Data extracted from a collection:
****************

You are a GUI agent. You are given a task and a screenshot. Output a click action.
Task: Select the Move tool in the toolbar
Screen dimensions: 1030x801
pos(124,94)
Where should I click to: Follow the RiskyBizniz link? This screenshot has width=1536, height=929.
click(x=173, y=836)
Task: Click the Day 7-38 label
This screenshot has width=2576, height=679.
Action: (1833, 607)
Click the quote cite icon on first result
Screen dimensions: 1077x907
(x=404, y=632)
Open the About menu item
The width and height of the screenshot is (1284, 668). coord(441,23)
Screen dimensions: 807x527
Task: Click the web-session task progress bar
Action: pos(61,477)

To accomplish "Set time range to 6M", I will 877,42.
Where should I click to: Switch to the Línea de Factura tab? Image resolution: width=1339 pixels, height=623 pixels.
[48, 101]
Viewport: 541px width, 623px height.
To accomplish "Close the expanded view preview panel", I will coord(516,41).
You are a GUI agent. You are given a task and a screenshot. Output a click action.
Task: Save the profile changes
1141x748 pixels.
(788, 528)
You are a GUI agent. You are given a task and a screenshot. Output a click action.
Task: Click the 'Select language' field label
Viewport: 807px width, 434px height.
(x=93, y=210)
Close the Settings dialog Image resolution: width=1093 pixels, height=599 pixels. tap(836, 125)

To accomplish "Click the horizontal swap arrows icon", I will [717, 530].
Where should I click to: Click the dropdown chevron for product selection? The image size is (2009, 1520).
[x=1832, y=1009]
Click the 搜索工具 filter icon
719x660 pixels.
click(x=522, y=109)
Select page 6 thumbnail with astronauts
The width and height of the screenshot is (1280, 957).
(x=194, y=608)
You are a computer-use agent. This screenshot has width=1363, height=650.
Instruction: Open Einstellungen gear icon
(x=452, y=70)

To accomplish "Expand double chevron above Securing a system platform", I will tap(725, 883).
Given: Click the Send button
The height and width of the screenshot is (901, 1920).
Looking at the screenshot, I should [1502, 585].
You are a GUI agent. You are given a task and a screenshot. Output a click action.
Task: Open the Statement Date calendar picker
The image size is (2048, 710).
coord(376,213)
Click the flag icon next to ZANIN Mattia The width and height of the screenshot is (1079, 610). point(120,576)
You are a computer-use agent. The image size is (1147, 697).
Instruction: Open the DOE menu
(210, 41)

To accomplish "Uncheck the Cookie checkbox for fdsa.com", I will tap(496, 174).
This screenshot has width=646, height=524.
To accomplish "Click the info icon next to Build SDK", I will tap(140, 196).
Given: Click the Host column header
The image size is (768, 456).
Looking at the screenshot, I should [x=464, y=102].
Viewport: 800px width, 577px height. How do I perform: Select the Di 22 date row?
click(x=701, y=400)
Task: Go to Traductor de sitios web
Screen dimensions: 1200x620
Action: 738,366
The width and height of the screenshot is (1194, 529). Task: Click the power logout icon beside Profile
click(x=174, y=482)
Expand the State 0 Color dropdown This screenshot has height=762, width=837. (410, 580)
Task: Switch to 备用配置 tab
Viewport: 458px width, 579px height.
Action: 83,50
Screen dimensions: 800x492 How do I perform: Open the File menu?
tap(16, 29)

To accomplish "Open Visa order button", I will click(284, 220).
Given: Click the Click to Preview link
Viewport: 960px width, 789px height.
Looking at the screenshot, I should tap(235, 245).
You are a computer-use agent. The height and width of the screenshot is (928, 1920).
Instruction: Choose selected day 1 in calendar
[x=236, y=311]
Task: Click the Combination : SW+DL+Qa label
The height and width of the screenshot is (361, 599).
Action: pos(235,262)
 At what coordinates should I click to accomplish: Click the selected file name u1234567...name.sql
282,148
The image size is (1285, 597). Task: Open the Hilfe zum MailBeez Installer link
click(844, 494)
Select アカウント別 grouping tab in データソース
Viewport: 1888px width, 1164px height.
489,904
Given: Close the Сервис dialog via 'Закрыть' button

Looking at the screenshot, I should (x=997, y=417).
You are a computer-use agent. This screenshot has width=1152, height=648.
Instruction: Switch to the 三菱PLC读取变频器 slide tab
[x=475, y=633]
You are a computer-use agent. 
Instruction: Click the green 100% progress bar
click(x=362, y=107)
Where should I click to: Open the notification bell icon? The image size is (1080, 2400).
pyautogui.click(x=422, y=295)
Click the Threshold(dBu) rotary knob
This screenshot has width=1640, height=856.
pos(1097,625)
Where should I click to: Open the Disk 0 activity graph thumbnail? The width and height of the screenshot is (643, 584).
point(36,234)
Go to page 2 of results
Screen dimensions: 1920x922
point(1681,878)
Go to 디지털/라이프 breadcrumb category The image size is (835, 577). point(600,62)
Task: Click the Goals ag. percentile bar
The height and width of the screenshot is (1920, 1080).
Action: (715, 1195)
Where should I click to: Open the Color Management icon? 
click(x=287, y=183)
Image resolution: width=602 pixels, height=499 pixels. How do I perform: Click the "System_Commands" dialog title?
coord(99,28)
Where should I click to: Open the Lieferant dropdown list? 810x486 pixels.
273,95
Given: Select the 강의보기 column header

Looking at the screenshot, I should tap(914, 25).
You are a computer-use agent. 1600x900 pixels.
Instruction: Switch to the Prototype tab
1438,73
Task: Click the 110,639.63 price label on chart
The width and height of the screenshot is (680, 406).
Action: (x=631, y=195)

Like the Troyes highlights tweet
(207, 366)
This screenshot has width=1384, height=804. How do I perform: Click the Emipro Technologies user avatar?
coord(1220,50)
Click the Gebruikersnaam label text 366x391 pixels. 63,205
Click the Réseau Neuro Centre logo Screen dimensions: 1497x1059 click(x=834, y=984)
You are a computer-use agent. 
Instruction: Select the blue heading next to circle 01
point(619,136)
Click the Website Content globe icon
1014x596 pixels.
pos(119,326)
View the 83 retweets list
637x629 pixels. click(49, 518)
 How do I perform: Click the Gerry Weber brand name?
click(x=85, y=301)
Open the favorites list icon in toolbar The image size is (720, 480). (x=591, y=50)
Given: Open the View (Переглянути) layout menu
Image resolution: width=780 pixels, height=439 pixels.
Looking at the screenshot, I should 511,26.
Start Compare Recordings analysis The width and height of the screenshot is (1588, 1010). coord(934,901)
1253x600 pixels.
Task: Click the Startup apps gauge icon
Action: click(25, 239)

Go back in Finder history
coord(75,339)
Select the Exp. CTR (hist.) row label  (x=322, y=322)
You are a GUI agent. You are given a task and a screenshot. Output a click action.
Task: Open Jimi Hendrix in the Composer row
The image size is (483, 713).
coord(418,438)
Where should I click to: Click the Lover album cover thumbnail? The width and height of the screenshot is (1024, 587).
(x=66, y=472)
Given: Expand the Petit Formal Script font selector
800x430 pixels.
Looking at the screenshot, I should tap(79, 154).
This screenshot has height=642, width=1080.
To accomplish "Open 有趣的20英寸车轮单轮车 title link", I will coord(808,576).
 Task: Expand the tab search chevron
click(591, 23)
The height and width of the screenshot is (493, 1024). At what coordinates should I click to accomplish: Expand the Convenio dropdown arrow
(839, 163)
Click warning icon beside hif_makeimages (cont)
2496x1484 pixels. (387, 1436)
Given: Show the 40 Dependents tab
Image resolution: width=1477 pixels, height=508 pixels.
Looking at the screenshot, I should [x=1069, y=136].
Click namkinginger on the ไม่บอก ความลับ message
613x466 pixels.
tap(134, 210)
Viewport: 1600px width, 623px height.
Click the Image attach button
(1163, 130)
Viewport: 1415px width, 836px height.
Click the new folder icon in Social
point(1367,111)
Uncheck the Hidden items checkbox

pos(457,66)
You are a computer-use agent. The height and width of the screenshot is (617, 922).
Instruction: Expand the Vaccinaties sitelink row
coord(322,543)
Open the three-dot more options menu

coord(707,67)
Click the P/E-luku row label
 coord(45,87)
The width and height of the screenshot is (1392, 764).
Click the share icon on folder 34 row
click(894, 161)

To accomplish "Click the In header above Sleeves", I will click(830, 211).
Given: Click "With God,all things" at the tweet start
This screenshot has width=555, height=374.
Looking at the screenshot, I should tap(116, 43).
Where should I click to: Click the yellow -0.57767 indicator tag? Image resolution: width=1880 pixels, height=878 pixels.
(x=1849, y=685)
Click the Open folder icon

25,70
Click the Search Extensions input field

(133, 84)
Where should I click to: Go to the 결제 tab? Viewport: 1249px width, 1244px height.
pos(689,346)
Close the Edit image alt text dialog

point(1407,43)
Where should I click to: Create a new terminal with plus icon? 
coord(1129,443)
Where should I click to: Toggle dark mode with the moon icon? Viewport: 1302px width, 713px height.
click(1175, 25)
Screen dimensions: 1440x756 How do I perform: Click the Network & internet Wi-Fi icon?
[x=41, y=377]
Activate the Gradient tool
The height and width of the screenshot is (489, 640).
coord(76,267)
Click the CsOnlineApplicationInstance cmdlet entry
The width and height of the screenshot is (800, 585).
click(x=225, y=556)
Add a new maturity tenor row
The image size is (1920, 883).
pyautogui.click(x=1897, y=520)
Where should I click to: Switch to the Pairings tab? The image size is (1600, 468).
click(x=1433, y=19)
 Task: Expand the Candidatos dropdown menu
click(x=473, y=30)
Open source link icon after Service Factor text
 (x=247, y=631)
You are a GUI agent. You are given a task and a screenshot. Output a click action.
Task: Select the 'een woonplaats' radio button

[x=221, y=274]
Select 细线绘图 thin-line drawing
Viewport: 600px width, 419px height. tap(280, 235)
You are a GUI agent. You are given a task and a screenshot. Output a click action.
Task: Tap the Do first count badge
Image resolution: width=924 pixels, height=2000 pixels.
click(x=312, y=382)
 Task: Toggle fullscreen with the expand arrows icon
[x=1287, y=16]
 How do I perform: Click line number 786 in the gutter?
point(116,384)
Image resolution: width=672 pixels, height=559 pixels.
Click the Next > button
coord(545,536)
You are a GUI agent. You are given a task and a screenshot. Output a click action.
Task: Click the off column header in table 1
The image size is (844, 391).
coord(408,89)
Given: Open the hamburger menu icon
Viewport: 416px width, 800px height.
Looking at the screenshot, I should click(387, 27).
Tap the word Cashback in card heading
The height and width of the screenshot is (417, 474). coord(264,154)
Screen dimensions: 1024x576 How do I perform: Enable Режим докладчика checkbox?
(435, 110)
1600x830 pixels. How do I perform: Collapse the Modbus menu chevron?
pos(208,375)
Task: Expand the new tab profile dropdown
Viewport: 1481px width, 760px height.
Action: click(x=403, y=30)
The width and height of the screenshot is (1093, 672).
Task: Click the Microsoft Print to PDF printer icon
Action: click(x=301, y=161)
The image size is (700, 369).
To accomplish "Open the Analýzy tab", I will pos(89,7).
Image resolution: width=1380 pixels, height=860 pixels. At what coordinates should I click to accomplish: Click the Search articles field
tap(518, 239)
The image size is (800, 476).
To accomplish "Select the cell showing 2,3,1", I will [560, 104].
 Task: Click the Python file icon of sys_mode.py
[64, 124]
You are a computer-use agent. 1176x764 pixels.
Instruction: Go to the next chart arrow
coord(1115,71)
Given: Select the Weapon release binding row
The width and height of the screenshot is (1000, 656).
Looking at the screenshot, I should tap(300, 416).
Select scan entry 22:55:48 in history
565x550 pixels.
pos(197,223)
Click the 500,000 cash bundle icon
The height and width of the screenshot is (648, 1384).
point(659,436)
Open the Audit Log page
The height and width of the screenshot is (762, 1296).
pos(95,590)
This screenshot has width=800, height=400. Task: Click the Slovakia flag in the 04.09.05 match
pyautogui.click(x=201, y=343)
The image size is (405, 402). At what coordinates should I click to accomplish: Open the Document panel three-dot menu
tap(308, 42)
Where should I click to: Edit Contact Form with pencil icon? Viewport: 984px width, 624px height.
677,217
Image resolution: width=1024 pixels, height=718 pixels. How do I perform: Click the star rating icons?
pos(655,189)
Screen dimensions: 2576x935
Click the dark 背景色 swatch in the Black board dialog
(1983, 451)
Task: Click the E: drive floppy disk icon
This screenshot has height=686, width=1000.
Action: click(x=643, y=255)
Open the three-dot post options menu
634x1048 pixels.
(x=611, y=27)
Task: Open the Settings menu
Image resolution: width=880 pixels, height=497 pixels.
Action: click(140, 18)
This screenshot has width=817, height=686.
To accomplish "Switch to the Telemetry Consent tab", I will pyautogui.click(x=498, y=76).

****************

Copy here each line of the preceding records with "first" in it.

-- Answer to this problem --
Click the quote cite icon on first result
Task: Tap the Do first count badge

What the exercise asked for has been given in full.